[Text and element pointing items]
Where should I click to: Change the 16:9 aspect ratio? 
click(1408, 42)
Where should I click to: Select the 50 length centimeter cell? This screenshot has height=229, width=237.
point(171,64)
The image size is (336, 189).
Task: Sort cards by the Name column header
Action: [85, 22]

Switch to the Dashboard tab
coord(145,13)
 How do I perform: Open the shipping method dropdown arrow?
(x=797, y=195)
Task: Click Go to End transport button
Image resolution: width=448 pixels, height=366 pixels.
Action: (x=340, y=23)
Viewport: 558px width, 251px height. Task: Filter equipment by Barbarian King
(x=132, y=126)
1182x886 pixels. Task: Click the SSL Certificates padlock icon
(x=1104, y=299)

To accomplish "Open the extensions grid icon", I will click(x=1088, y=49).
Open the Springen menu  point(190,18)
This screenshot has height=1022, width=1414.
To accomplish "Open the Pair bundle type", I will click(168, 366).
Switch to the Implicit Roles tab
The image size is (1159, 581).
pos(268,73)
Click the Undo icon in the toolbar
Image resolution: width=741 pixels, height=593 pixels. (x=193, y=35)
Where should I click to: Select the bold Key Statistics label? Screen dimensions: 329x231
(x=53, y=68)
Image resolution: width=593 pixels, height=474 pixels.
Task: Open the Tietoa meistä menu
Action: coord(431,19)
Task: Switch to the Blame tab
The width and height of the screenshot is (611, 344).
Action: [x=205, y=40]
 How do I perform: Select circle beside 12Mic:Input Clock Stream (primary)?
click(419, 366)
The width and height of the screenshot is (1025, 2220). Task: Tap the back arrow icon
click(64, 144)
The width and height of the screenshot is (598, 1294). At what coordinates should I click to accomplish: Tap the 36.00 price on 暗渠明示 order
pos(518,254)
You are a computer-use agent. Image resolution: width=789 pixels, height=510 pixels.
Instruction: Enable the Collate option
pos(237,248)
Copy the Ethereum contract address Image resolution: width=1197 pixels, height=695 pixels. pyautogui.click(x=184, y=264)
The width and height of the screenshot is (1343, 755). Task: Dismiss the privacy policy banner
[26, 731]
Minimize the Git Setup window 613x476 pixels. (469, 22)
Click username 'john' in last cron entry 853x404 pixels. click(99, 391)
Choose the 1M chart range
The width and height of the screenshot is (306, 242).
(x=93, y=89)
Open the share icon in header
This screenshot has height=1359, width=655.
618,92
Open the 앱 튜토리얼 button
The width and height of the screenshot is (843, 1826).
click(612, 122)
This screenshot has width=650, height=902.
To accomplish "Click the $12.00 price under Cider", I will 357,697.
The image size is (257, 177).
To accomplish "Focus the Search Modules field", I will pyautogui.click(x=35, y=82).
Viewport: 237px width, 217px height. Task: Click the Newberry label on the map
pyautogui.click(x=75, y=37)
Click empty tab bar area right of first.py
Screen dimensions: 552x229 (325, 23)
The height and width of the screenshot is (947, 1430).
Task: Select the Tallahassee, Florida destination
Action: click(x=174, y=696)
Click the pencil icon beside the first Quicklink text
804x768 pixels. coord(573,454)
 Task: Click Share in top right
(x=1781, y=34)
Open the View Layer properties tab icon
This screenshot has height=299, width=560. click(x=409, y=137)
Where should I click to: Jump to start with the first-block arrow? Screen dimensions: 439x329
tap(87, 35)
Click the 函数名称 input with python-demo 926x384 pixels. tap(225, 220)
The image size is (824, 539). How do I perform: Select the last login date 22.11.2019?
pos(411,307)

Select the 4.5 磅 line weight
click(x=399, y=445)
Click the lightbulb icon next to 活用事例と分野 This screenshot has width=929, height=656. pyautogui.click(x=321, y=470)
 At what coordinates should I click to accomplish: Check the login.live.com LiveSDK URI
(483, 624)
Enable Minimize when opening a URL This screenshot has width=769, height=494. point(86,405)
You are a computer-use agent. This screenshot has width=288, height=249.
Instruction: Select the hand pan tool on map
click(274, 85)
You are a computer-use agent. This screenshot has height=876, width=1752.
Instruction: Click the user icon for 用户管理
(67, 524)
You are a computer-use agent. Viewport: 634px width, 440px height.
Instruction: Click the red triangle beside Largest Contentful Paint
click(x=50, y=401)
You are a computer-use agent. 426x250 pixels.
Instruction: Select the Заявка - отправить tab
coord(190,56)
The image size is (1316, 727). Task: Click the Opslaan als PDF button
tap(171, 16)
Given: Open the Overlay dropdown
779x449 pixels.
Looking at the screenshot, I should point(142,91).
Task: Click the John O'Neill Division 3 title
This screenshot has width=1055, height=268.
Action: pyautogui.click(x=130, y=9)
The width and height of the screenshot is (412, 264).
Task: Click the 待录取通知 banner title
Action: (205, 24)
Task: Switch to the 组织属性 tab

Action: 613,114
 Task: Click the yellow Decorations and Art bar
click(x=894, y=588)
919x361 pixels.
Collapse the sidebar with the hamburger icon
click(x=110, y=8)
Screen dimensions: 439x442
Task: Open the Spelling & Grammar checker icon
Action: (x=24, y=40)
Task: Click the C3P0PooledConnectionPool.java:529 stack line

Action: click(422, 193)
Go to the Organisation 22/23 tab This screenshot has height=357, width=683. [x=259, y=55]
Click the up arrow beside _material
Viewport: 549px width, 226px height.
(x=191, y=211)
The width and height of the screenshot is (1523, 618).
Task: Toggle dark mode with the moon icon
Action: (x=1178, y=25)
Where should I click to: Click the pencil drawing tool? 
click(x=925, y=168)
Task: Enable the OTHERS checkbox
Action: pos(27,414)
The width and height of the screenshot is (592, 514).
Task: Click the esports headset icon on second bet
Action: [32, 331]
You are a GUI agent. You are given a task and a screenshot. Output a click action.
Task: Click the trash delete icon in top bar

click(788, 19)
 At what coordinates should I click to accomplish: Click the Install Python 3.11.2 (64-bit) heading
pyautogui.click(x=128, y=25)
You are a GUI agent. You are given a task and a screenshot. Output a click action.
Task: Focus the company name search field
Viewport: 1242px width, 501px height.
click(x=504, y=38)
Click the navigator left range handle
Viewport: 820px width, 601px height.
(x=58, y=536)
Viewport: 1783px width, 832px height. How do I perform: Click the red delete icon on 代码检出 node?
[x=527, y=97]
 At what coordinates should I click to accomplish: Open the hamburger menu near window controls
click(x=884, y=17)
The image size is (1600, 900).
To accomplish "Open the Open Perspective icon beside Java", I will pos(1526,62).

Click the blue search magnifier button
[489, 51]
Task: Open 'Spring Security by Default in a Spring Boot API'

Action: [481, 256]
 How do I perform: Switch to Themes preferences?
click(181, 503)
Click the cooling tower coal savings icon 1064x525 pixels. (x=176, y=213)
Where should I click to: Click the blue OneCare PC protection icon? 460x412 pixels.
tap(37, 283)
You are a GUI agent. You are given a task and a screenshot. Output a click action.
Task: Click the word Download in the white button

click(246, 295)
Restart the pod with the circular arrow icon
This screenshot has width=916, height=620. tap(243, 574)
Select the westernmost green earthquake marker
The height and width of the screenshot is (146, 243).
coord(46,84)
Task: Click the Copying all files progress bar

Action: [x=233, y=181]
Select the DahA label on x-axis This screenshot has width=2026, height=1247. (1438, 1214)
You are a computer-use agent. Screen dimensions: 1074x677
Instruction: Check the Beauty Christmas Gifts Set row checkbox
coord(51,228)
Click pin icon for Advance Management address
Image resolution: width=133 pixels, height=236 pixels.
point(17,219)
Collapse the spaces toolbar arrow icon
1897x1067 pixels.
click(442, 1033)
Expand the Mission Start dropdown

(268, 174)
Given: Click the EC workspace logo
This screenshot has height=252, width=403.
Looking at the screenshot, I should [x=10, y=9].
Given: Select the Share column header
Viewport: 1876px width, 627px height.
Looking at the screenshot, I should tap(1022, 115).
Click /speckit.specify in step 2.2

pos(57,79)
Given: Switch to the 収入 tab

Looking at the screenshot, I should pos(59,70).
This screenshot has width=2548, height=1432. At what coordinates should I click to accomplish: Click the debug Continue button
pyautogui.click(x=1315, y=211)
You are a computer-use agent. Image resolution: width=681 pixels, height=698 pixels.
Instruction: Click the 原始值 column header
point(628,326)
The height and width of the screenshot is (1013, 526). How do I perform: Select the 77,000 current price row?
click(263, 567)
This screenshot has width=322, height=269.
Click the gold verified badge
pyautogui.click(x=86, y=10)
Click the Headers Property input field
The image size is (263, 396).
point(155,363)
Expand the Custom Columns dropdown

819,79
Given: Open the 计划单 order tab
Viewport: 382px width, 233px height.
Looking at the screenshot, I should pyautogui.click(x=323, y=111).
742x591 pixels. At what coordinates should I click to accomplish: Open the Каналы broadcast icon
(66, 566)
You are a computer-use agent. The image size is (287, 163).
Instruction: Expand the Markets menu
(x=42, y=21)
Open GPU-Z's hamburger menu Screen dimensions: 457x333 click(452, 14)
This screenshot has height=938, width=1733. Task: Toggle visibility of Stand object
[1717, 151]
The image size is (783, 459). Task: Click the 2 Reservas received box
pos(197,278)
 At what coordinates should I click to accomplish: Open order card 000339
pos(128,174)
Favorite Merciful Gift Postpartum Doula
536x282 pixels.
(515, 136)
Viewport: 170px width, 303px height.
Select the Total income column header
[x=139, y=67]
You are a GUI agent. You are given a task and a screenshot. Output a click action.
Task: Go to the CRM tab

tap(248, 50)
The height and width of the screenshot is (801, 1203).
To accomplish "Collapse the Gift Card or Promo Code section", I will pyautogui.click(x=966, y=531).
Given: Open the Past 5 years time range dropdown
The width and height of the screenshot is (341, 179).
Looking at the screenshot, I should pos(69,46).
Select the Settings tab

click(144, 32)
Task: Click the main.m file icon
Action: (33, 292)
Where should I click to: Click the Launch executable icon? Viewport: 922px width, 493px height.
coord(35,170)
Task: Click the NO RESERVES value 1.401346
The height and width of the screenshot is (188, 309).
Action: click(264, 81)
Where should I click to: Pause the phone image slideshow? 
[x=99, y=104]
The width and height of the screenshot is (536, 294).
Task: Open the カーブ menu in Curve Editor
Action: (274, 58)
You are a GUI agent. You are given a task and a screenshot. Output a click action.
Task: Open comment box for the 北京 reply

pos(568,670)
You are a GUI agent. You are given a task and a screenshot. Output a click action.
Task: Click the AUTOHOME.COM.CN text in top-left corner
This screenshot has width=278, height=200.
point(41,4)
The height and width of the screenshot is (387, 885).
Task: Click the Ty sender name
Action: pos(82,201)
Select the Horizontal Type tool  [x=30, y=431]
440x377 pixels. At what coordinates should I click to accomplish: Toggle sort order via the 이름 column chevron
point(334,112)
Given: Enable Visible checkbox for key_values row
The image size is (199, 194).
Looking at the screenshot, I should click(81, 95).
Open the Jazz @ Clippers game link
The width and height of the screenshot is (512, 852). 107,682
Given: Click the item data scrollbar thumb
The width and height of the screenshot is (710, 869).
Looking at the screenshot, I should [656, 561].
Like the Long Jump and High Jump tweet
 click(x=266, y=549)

▸ Set task: Can you return, unchanged, every line from the start of the items through the line that contains "Image resolution: width=741", including that line?

▸ Result below:
Where should I click to: Change the 16:9 aspect ratio? 
click(1408, 42)
Where should I click to: Select the 50 length centimeter cell? This screenshot has height=229, width=237.
point(171,64)
The image size is (336, 189).
Task: Sort cards by the Name column header
Action: [85, 22]

Switch to the Dashboard tab
coord(145,13)
 How do I perform: Open the shipping method dropdown arrow?
(x=797, y=195)
Task: Click Go to End transport button
Image resolution: width=448 pixels, height=366 pixels.
Action: (x=340, y=23)
Viewport: 558px width, 251px height. Task: Filter equipment by Barbarian King
(x=132, y=126)
1182x886 pixels. Task: Click the SSL Certificates padlock icon
(x=1104, y=299)

To accomplish "Open the extensions grid icon", I will click(x=1088, y=49).
Open the Springen menu  point(190,18)
This screenshot has height=1022, width=1414.
To accomplish "Open the Pair bundle type", I will click(168, 366).
Switch to the Implicit Roles tab
The image size is (1159, 581).
pos(268,73)
Click the Undo icon in the toolbar
Image resolution: width=741 pixels, height=593 pixels. (x=193, y=35)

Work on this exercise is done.